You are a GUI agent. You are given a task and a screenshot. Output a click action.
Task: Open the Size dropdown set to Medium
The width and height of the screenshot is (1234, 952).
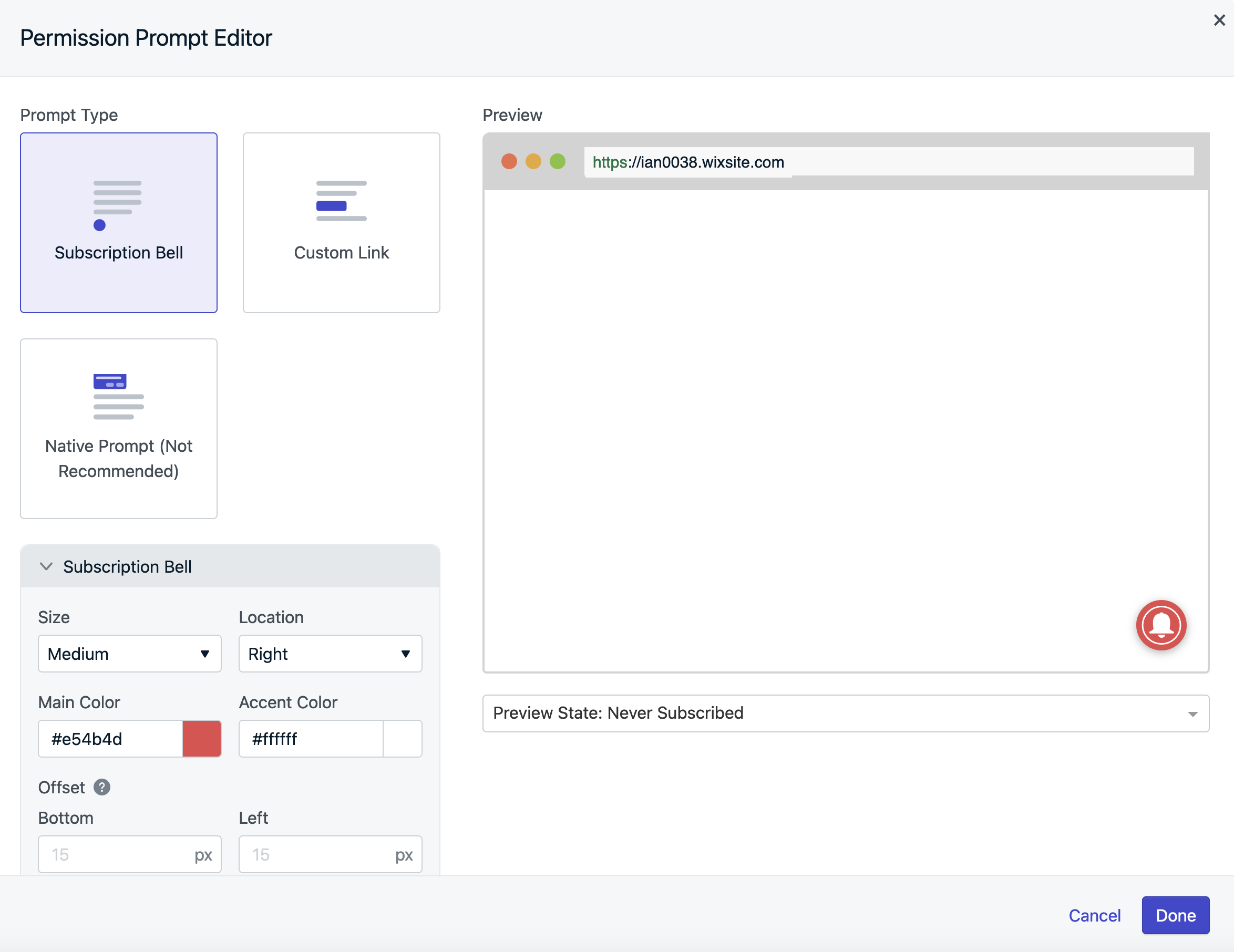(x=129, y=654)
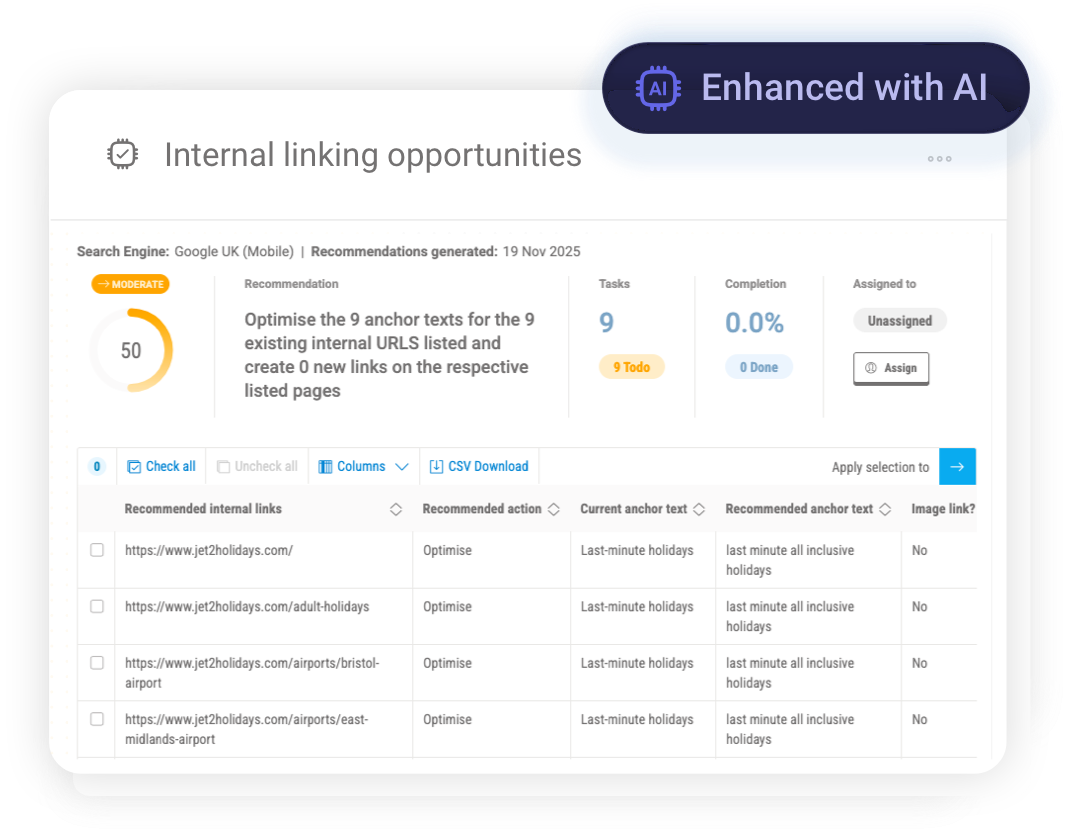
Task: Select Uncheck all in the toolbar
Action: [x=256, y=466]
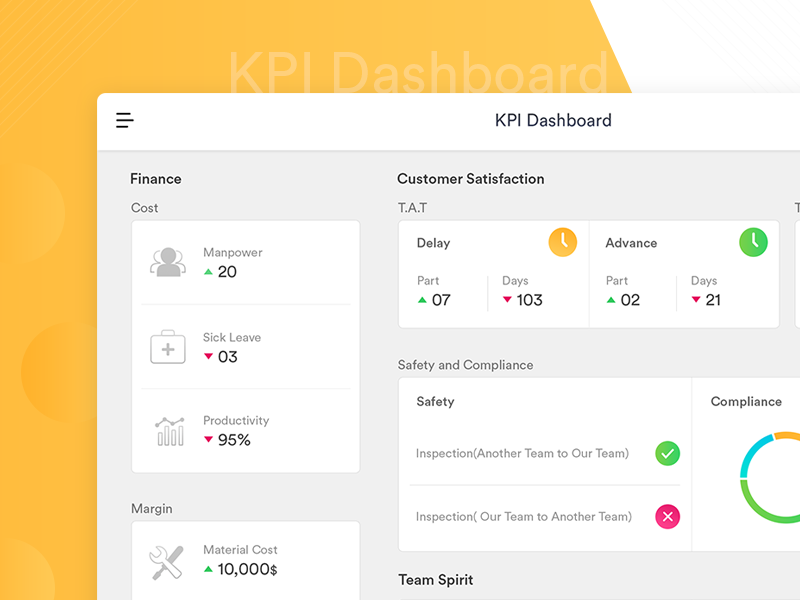
Task: Toggle red X for Our Team inspection
Action: coord(667,516)
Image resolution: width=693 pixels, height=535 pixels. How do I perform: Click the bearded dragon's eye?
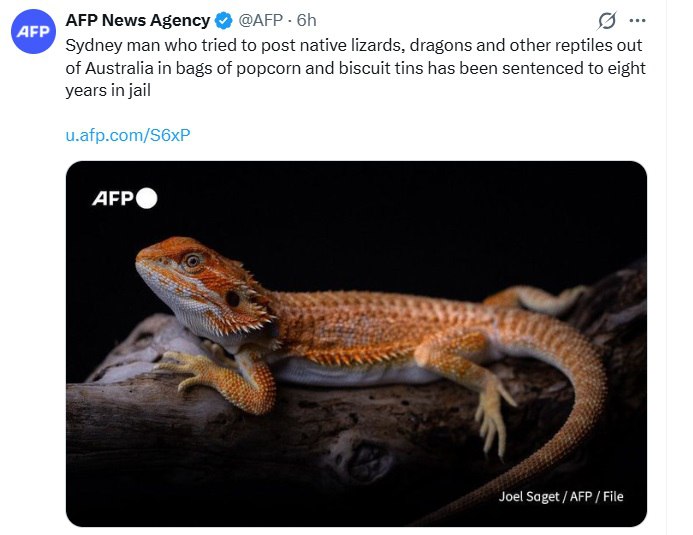click(x=192, y=261)
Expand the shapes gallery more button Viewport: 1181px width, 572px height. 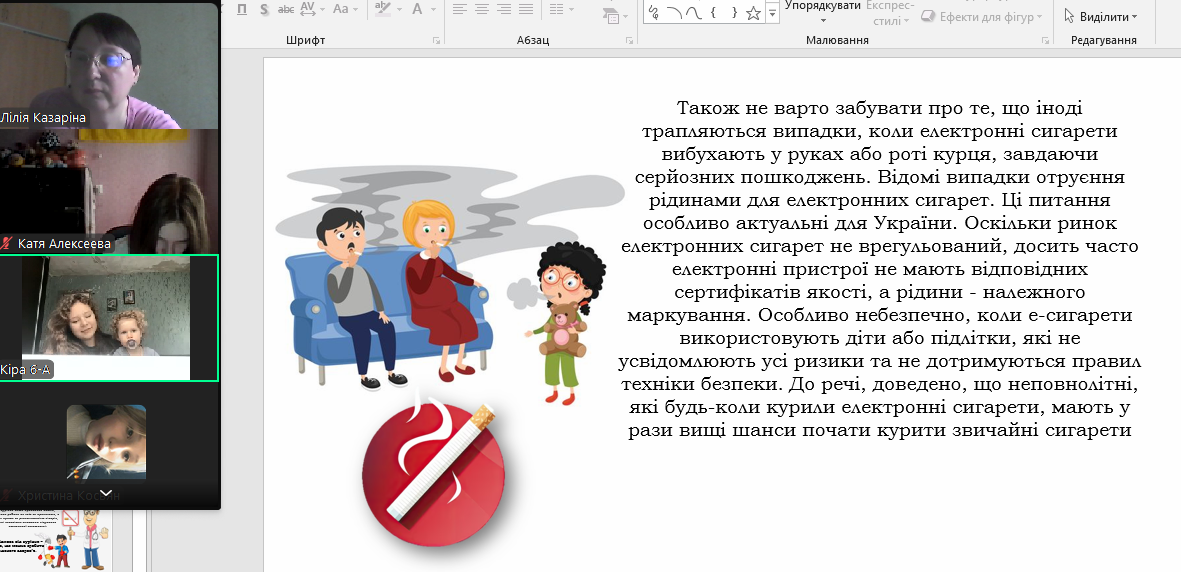772,13
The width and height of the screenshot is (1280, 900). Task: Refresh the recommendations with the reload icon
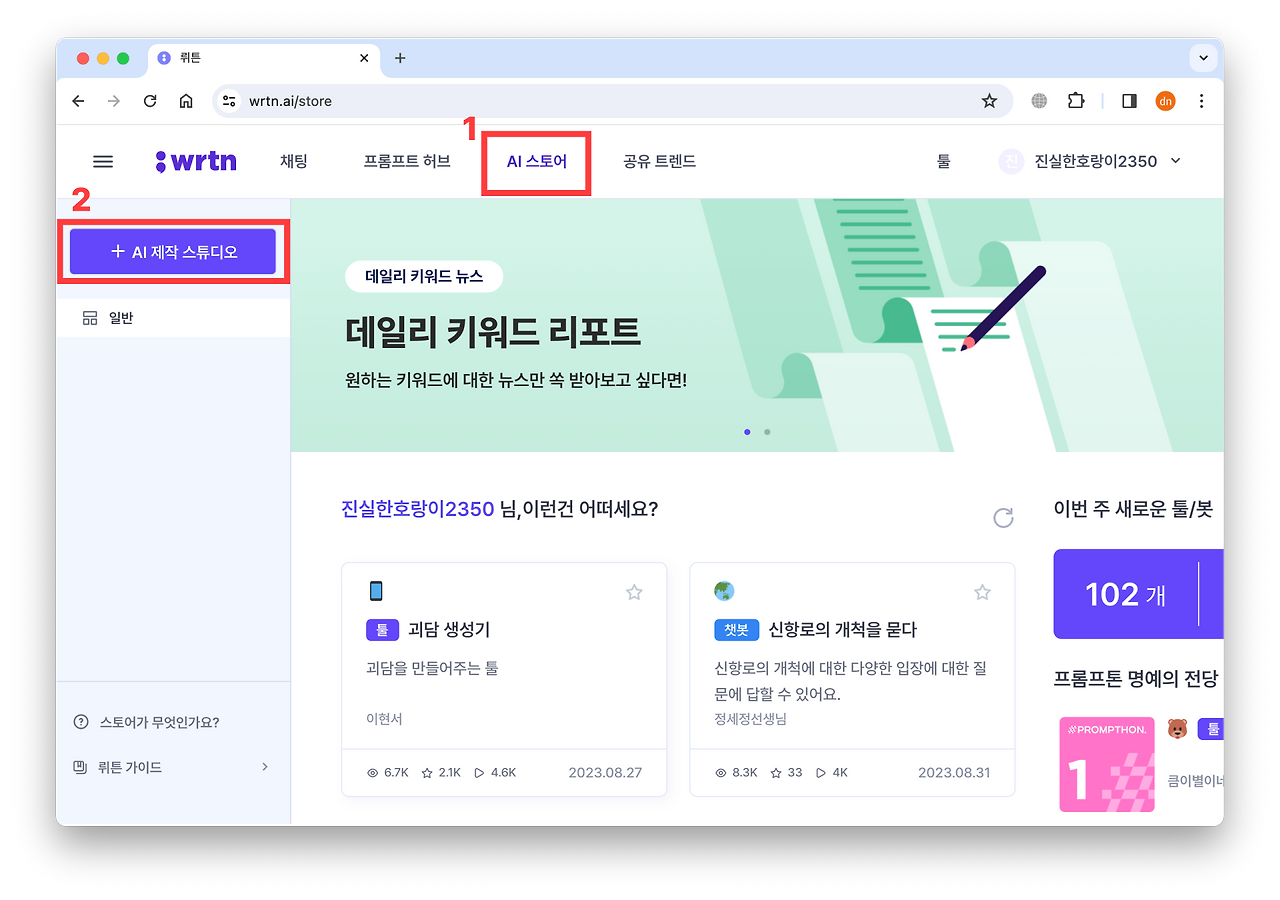[1003, 517]
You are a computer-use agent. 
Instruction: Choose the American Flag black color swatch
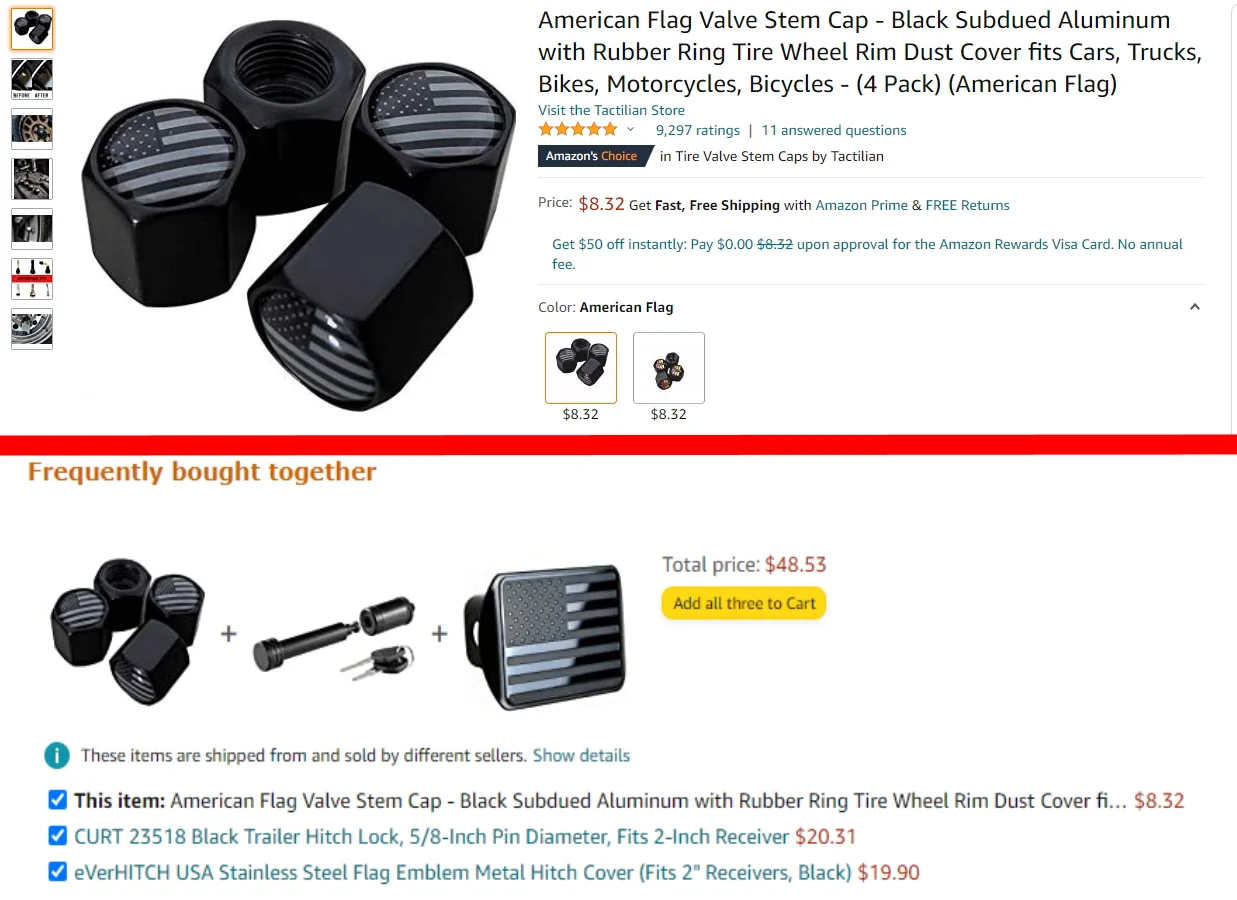click(581, 368)
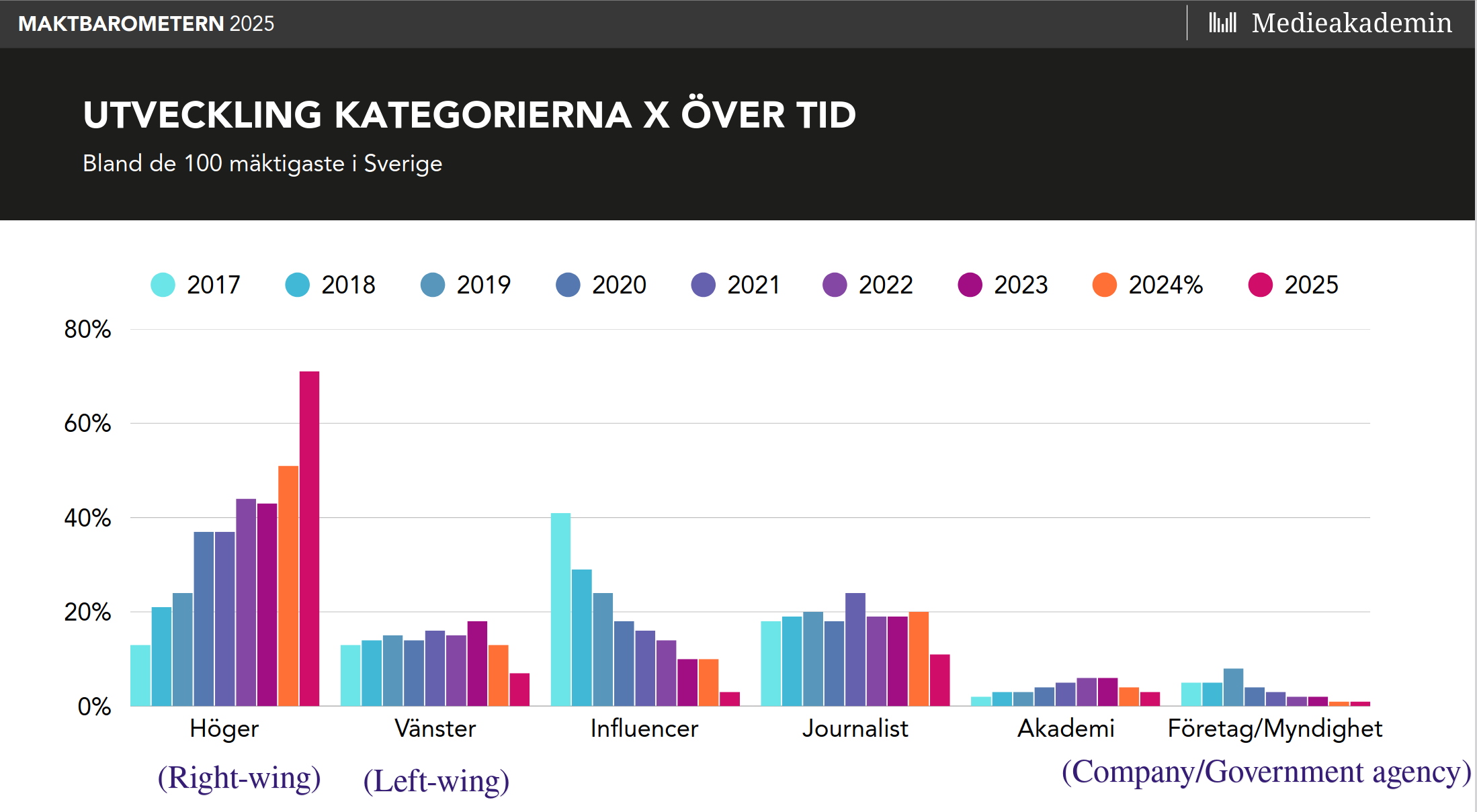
_ _ _ _
*OBJECTIVE*.
Write out the entries word for word, starting at the line that contains "The width and height of the screenshot is (1280, 900)." and ending at the last of the entries. Leave the pictures out of your answer.

*SOLUTION TO THIS PROBLEM*.
The width and height of the screenshot is (1280, 900). Task: Refresh the recommendations with the reload icon
[1003, 517]
You are a computer-use agent. 
Instruction: Choose the American Flag black color swatch
click(581, 368)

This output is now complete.